====== Records for the exercise
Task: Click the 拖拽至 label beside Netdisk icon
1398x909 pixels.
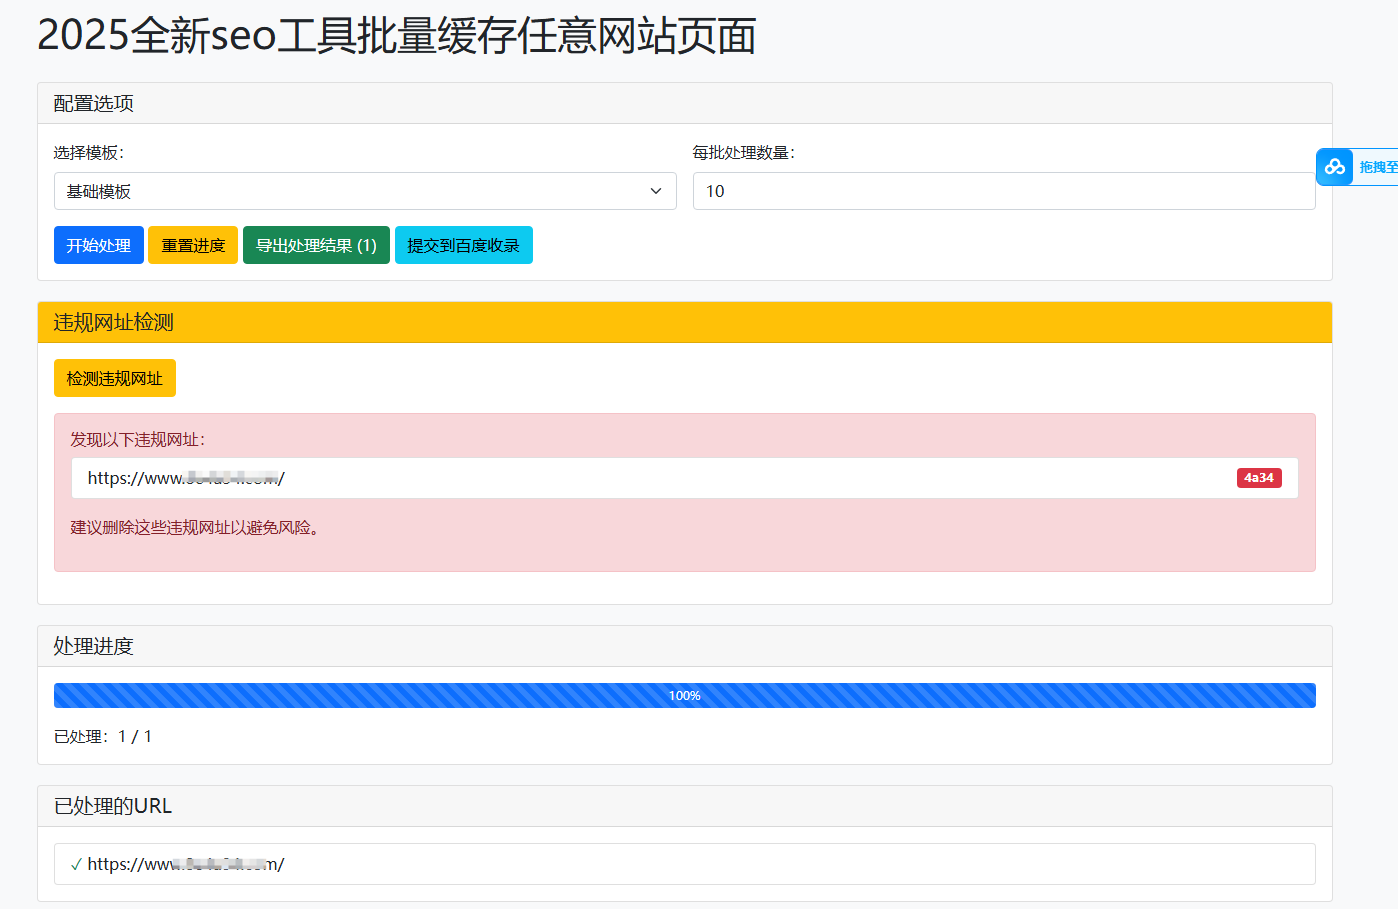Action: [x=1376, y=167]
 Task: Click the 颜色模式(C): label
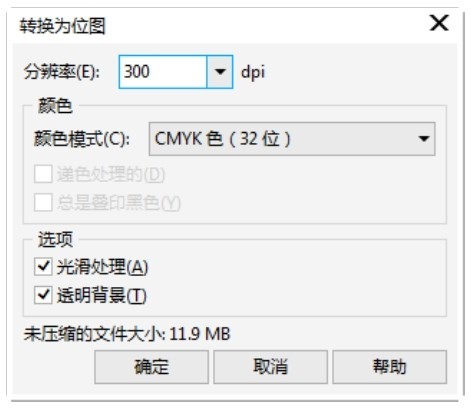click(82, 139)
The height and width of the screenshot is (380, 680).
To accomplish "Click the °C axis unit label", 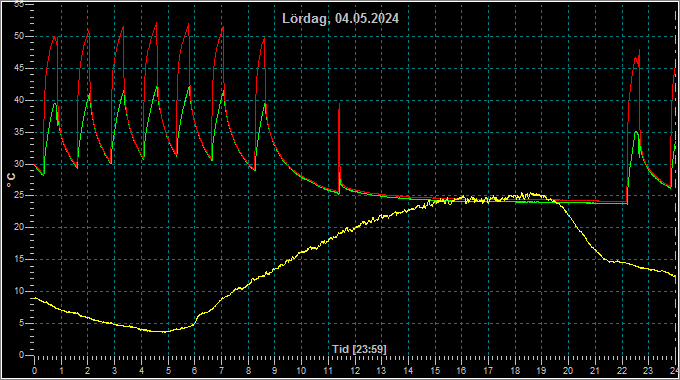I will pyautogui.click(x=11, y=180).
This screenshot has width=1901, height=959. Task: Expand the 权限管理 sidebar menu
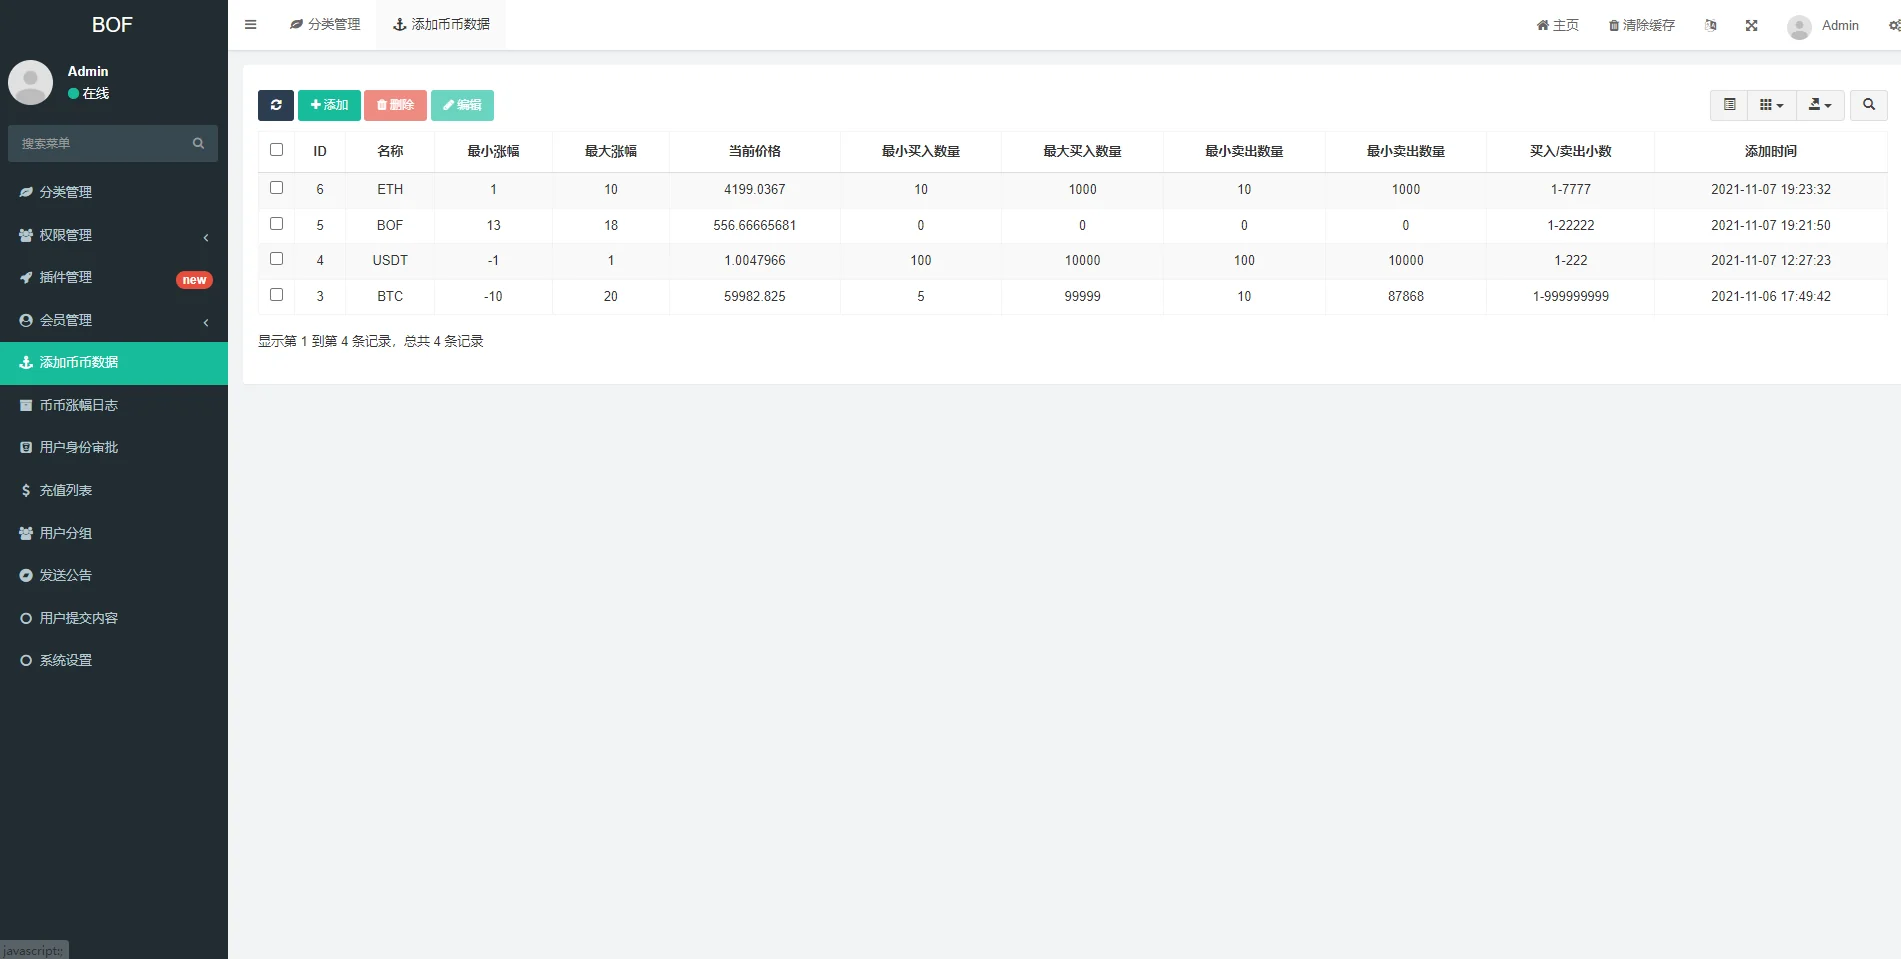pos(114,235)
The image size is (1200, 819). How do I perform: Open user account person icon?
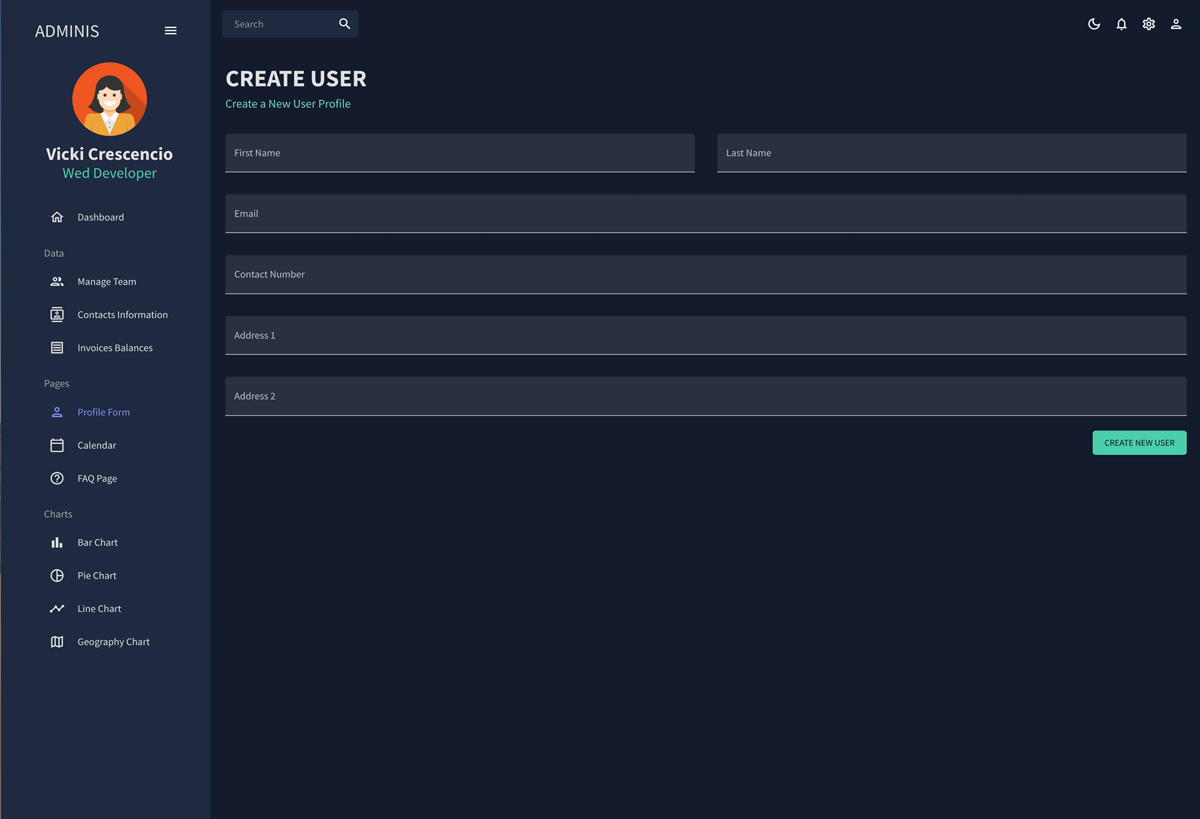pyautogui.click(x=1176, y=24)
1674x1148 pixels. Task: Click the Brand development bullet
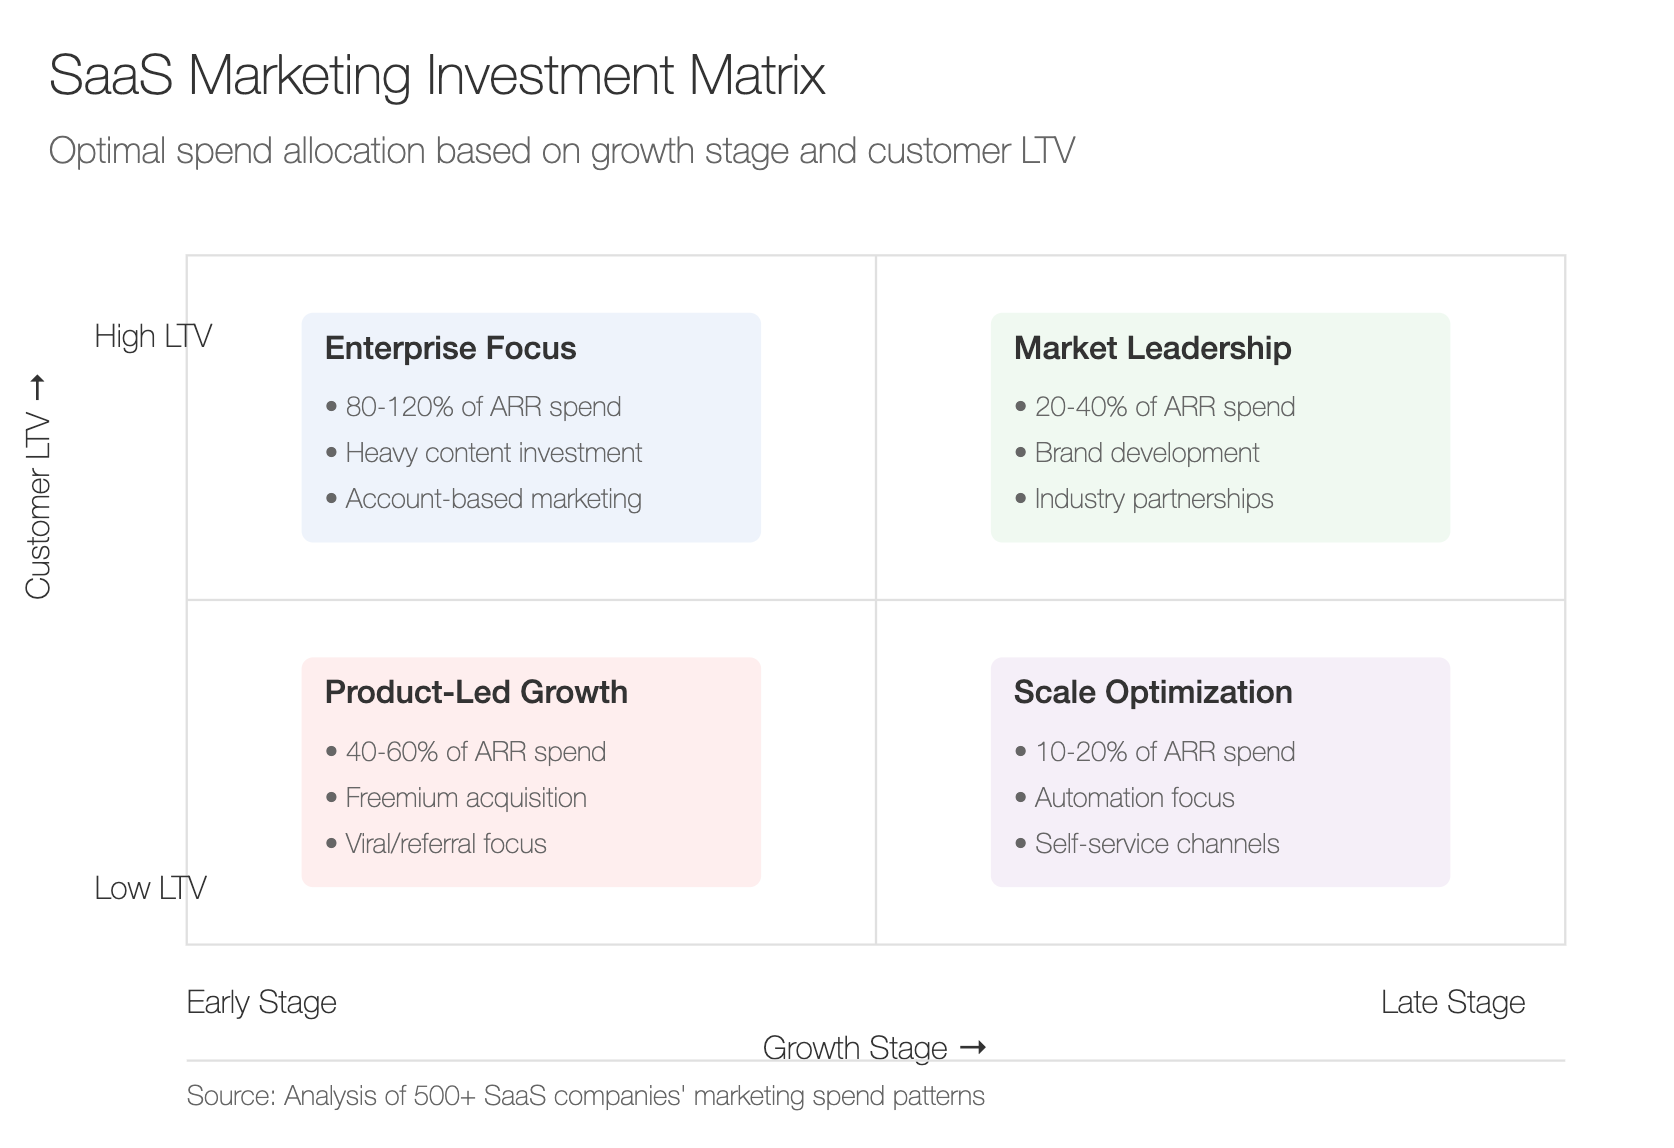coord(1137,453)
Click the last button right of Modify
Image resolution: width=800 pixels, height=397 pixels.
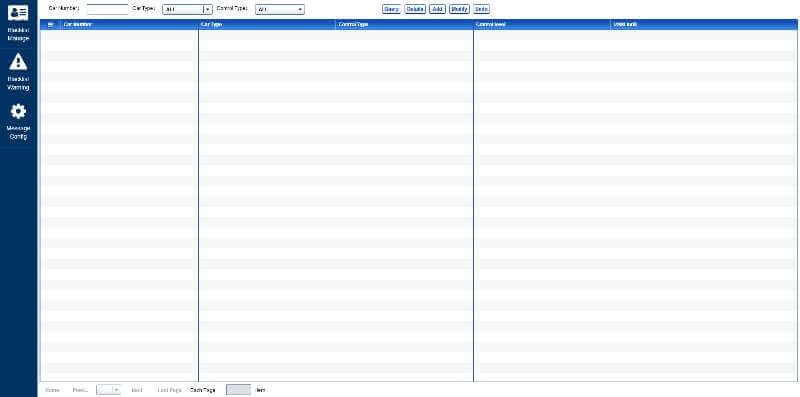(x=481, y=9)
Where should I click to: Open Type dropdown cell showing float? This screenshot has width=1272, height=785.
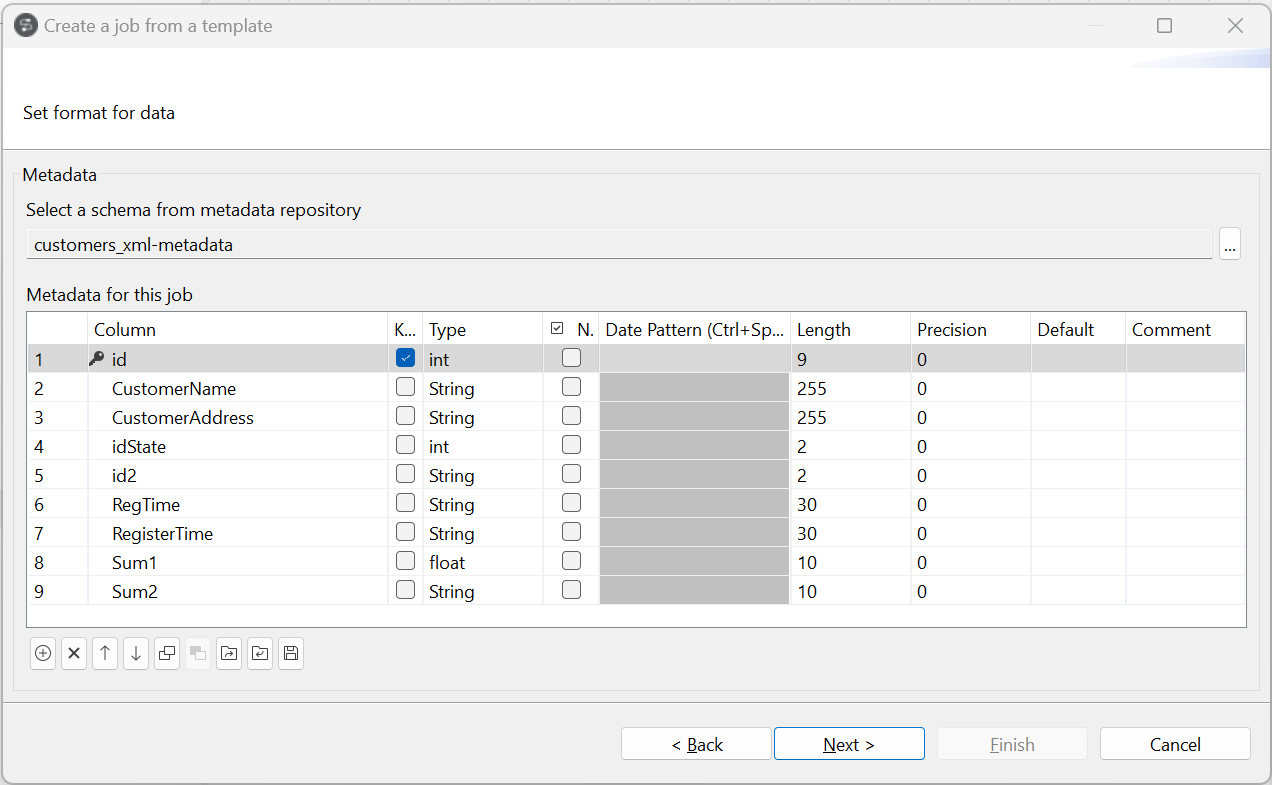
============
__Exercise description__.
All that is required is the lines from the line containing "This screenshot has width=1901, height=959." through the end of the records above, copied exactly, and none of the pictures.

__Solution to this task__.
This screenshot has width=1901, height=959. Task: Expand the 权限管理 sidebar menu
pos(114,235)
The image size is (1200, 819). How do I perform: Open user account person icon?
pyautogui.click(x=1176, y=24)
1674x1148 pixels. Task: Click the Brand development bullet
coord(1137,453)
Click the last button right of Modify
Image resolution: width=800 pixels, height=397 pixels.
(x=481, y=9)
Where should I click to: Open Type dropdown cell showing float? This screenshot has width=1272, height=785.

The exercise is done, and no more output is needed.